那男人一生青裳布衣,站在一個角落里,三十幾歲的模樣,他眉頭皺成了川字形,顯然對翟長孫的情況十分擔心。
「這位大哥看著好生面生,我來了這里大半年了,還是第一次見呢。」顏汐凝看著他出聲詢問道。
陳大嘿嘿一笑,出聲解釋道︰「這位是陳洛陳大哥,剛來咱們寨子的,今天要不是他幫忙,翟老大說不定就回不來了,陳大哥,這是咱們扶風寨的大夫,顏汐凝顏姑娘。」
「你們今天不是說有富貴人家從黎山腳下過,去接大買賣嗎?怎麼這麼狼狽,翟大哥還受了重傷回來?」顏汐凝想起他們昨天和她興致勃勃地說有大買賣,怎麼今天差點丟了命。
「別提了,什麼大買賣,那群人是官兵偽裝的,想把我們寨子的主力一網打盡呢。

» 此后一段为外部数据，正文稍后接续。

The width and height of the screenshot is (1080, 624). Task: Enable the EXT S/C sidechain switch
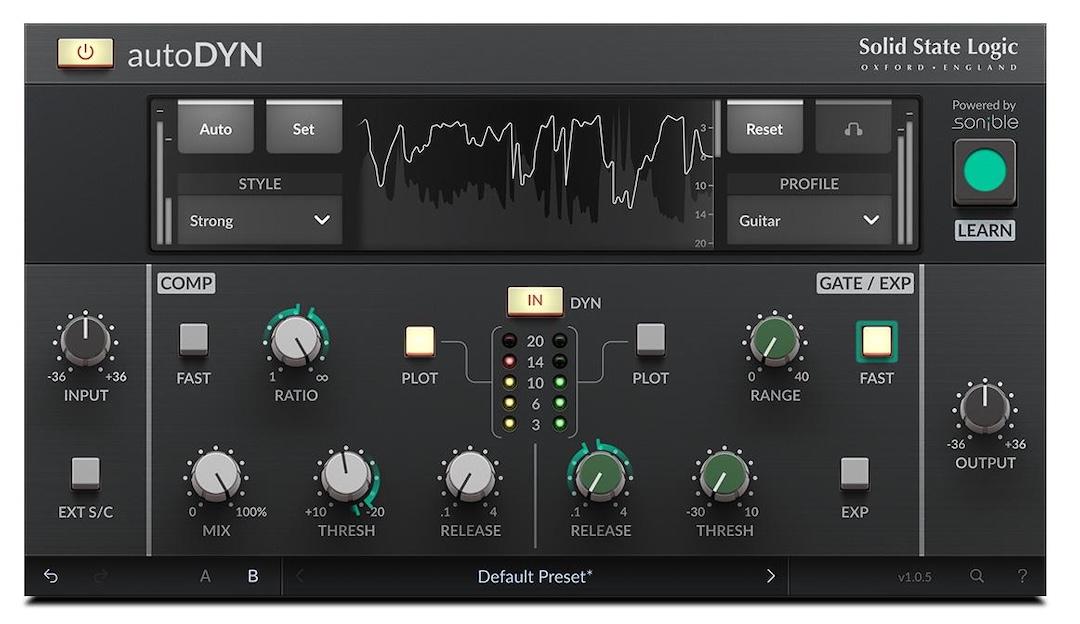pyautogui.click(x=86, y=473)
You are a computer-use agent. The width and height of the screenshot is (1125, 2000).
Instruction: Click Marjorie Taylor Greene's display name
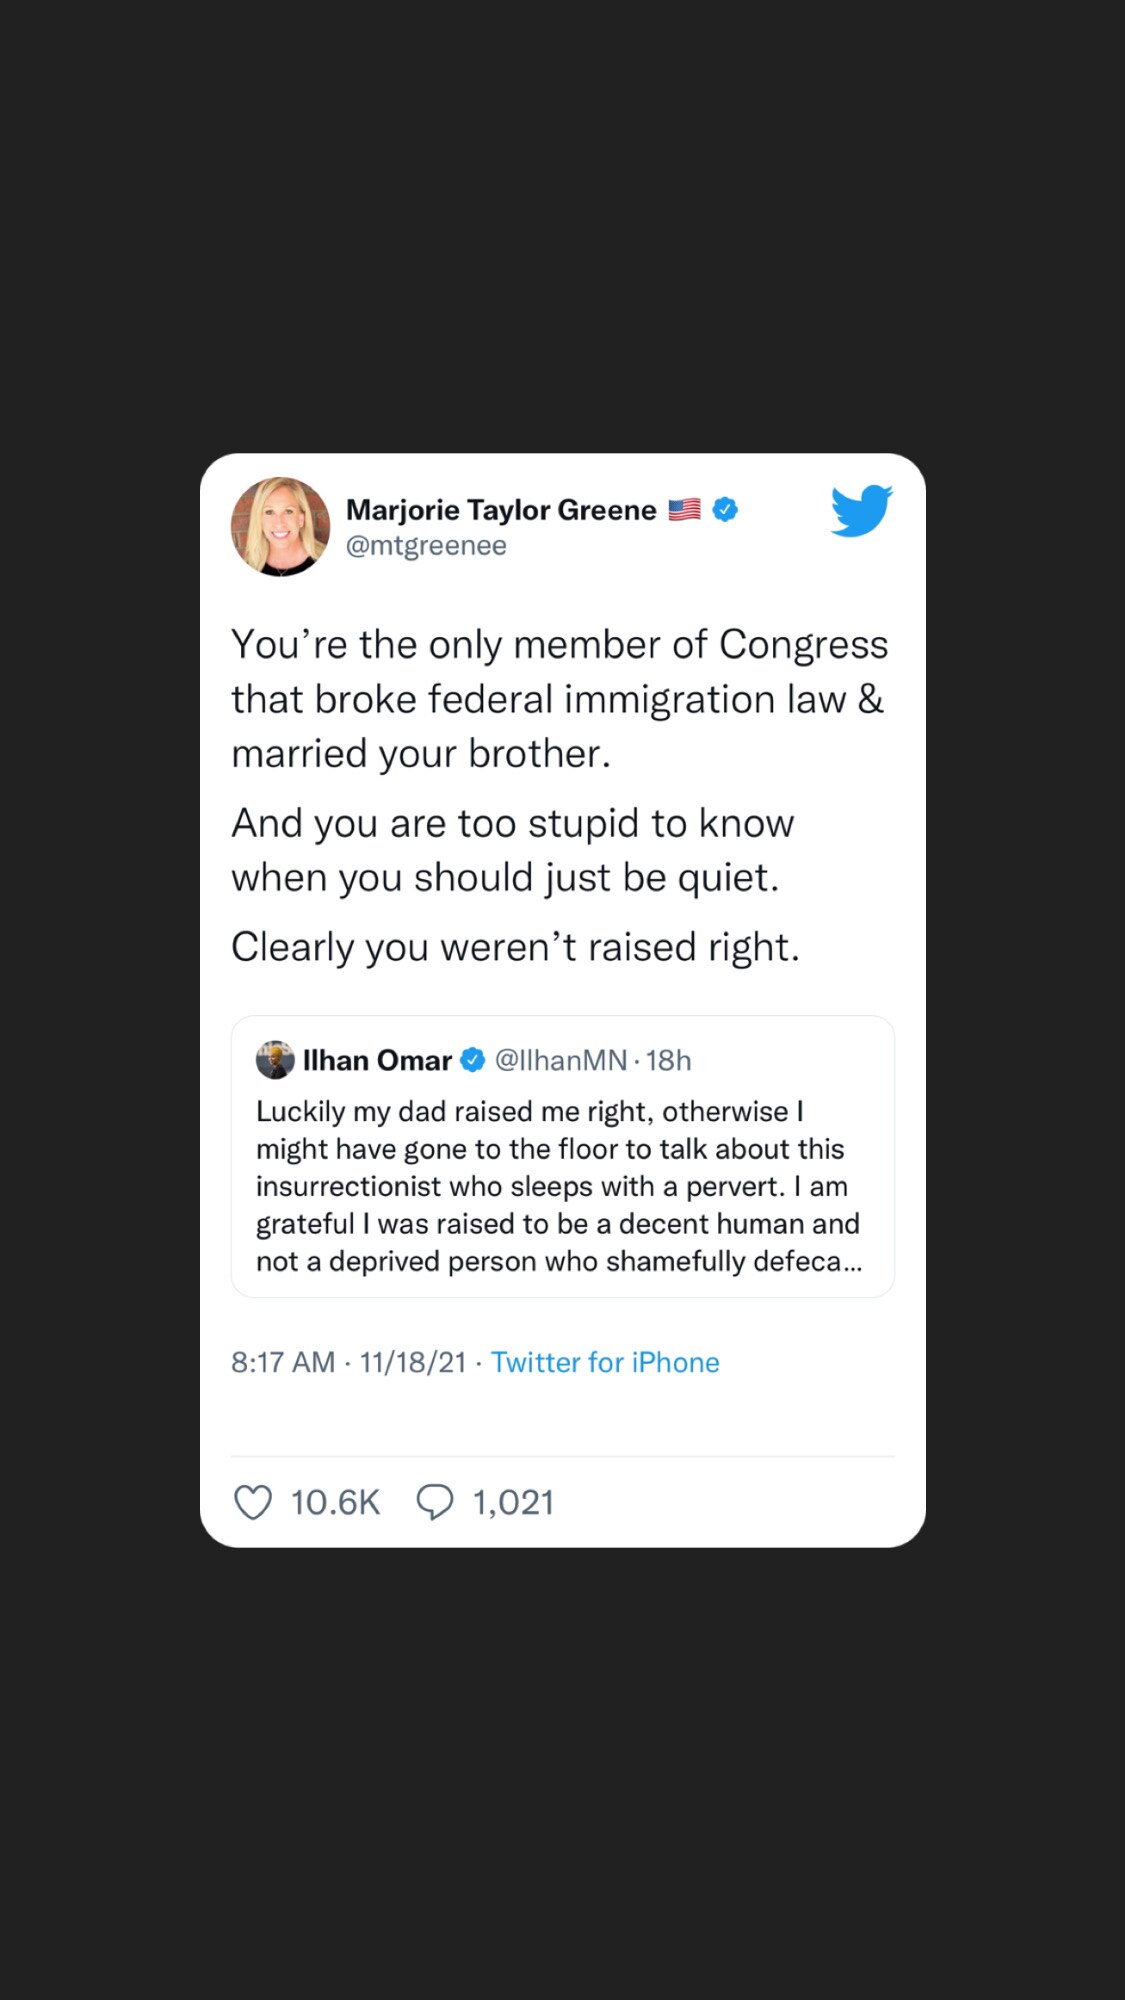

」富大力憤慨地說︰「還好陳大哥的人馬出現的及時,不然咱說不定就回不來了。」
「將翟大哥傷得如此重,我絕饒不了他們。」杜威咬牙切齒地說。
「杜兄弟莫要激動,此事需從長計議才好。」陳洛輕聲道。
「麻煩諸位好好照顧翟大哥,我先去熬藥了。」顏汐凝出聲打斷他們,退出了屋子。
她走在回去的路上,一邊走一邊凝神細想,陳洛這名字听起來怎麼那麼熟悉呢?突然腦中靈光一現,想了起來,朝廷一直在捉拿秦啟明造反案的同黨,那個陳洛,不就是秦啟明軍中的參謀嗎?他竟然還沒被捉到,還逃到了這里,也不知道翟長孫他們知道這個事情不,她得給他們提個醒才好,那個陳洛能逃那麼久不被抓住,定不是一般人,他們剛出事他便恰好出現相救,真有這麼巧的事嗎?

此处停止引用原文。